* [Compiti da svolgere]:
[1] Trascrivi dal brano tutto ciò che va da "Capite che qualsiasi" fino a "prospettive (legittimamente) inconciliabili?".
[2] Stabilisci se ciascuna affermazione concorda con il brano, rispondendo sì o no e citando alla lettera le parole decisive: (a) i giovani sono indicati tra le categorie più endemicamente depresse; (b) il problema si risolve invocando la "legge naturale"; (c) Saviano ha pronunciato la sua frase dal proprio attico.

* [Brano di testo]:
^^^^

Guardiamoci intorno: la nostra è una società che invoca il suo suicidio. Le categorie più endemicamente depresse sono i giovani (la generazione più ricca della storia, almeno in Occidente) e il mondo dello star-system (i vincenti del mondo moderno con tasso altissimo di suicidi, abuso di alcool e droga e disagi psichici). Se persino i vincenti di questo mondo invocano la morte, mi spiegate perché non dovrebbero farlo quelli che si trovano in carrozzina? Qualche giorno fa, dal suo attico cosparso di dollari, Saviano ha sentenziato una verità solenne: “la vita è una MERDA!”. E l’ha detto uno ricco e famoso.

Capite allora che il problema va bene oltre il piano banale delle polemiche politiche?

Capite che qualsiasi esistenza, privata del Centro e del Principio, è alla lunga insopportabile? Capite anche, cari amici pro-life, che la questione non sta nell’invocare una presunta “legge naturale” di cui non frega niente a nessuno, ma che il problema è ontologico (anzi metafisico) e rimanda a prospettive (legittimamente) inconciliabili?

^^^^

* [Dati forniti]:
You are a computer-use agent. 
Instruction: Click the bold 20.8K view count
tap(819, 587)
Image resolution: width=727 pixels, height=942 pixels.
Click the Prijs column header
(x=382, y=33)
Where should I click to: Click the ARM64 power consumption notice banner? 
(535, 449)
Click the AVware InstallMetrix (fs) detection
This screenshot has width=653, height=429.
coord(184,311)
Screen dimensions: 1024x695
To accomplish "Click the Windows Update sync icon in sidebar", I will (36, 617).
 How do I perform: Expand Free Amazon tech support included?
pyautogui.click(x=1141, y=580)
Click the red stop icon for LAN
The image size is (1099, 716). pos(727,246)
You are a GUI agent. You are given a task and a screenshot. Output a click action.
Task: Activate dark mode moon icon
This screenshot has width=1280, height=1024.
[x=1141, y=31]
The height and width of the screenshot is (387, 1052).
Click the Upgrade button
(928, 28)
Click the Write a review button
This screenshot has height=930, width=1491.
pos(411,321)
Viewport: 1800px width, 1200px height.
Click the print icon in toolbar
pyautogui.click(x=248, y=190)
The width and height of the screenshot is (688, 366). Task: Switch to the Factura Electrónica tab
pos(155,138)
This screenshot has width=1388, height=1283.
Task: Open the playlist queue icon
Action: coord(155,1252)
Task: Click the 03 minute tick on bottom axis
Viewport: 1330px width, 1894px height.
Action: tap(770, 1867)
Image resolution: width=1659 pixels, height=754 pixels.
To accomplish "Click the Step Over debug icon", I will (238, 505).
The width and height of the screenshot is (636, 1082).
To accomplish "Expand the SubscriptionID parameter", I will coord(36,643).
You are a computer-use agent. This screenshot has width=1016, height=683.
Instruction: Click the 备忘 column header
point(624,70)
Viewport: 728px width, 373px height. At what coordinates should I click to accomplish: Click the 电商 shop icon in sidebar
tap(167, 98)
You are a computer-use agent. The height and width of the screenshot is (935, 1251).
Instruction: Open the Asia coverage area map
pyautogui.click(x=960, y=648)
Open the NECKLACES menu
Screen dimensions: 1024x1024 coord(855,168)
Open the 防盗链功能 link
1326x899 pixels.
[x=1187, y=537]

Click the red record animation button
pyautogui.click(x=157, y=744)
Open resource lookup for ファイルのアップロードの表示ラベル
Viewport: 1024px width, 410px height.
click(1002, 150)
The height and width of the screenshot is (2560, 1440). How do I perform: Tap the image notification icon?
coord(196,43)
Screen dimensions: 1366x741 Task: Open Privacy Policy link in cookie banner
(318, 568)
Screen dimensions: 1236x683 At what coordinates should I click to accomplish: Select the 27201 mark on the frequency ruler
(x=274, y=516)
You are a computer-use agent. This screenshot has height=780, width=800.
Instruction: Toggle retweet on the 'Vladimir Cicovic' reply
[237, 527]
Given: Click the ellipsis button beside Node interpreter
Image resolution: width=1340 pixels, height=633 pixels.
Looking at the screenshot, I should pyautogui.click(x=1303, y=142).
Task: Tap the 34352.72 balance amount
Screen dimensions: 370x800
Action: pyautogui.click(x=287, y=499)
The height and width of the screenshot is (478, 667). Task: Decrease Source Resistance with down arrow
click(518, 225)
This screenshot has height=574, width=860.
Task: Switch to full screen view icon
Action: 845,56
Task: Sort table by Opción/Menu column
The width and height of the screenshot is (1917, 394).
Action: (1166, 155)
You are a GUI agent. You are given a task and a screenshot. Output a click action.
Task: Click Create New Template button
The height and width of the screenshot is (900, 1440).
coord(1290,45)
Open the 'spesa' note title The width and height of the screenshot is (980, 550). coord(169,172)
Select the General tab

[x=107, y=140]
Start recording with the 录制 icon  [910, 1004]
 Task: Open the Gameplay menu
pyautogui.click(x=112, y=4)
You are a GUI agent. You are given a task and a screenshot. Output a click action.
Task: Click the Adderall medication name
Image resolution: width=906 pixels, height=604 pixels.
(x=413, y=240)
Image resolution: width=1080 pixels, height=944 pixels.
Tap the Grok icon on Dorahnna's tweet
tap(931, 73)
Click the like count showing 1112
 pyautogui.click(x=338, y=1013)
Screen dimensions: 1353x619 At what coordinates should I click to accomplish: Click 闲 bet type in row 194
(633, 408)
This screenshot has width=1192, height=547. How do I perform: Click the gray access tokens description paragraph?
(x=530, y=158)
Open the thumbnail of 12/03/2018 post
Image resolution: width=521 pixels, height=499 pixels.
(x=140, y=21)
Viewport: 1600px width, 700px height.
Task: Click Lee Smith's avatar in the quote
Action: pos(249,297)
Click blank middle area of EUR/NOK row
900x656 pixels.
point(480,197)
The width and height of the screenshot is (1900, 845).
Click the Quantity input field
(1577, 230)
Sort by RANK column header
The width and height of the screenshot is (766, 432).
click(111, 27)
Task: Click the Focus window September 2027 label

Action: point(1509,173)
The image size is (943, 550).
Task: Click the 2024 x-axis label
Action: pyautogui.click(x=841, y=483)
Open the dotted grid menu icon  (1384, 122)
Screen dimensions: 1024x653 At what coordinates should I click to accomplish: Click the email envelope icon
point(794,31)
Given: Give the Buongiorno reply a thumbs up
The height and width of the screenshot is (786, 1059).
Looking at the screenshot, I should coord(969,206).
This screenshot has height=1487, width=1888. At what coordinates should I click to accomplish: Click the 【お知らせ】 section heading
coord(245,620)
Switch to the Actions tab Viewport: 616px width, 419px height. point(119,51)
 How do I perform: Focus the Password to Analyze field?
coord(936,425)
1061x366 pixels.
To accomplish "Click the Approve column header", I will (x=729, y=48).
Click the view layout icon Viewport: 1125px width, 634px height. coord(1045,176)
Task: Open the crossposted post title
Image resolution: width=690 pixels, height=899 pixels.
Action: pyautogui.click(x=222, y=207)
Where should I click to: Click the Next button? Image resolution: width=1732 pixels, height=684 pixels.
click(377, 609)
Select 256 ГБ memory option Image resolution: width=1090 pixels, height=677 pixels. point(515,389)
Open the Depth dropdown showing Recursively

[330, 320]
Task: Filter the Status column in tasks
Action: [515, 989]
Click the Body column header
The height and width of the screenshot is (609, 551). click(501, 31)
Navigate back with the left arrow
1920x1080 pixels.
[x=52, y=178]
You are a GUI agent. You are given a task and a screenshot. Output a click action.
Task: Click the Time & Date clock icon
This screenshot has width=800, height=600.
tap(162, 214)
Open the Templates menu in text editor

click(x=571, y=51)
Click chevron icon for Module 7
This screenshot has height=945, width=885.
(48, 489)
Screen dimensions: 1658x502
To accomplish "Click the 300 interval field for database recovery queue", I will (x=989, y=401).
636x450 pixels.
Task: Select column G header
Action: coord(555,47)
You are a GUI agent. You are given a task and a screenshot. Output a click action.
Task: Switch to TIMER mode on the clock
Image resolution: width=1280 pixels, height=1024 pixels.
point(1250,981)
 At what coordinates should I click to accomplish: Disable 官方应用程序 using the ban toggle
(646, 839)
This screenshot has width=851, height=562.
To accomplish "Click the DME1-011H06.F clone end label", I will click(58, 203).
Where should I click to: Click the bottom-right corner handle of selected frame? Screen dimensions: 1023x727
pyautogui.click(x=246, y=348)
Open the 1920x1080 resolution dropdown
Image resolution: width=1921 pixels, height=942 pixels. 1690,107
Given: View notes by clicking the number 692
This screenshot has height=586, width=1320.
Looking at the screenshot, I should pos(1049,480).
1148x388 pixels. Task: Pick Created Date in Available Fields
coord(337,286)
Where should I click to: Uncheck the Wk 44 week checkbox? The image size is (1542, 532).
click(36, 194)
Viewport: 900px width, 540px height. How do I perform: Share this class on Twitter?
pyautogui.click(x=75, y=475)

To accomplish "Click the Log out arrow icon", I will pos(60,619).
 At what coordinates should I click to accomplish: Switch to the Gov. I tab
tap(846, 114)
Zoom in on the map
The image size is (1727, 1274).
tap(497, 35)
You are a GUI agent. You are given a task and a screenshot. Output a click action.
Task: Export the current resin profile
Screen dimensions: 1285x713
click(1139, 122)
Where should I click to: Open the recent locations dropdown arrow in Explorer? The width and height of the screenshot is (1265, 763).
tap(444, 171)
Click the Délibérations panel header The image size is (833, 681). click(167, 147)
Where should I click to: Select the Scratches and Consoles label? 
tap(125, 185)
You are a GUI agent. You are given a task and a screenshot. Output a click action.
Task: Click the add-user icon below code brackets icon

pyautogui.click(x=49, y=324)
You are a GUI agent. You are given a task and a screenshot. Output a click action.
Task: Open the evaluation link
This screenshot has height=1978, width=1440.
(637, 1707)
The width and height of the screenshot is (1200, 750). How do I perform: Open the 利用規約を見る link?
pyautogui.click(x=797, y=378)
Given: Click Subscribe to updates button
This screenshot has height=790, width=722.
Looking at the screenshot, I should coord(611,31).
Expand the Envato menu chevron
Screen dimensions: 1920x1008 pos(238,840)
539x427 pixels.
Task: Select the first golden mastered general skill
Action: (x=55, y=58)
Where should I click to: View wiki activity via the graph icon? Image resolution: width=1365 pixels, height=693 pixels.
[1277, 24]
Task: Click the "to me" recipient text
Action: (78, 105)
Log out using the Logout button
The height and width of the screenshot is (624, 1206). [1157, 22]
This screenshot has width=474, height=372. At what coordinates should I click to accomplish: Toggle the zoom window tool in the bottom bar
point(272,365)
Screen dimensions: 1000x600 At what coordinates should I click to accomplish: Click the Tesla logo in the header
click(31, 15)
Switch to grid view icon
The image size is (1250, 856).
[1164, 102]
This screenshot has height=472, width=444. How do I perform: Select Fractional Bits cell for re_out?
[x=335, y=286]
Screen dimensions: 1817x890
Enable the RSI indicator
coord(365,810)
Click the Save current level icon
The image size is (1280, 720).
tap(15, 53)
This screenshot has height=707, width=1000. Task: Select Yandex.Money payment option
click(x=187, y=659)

^^^^

* [Risposte numerate]:
[1]
Capite che qualsiasi esistenza, privata del Centro e del Principio, è alla lunga insopportabile? Capite anche, cari amici pro-life, che la questione non sta nell’invocare una presunta “legge naturale” di cui non frega niente a nessuno, ma che il problema è ontologico (anzi metafisico) e rimanda a prospettive (legittimamente) inconciliabili?

[2]
(a) Sì: "Le categorie più endemicamente depresse sono i giovani".
(b) No: "la questione non sta nell’invocare una presunta “legge naturale” di cui non frega niente a nessuno".
(c) Sì: "dal suo attico cosparso di dollari, Saviano ha sentenziato una verità solenne".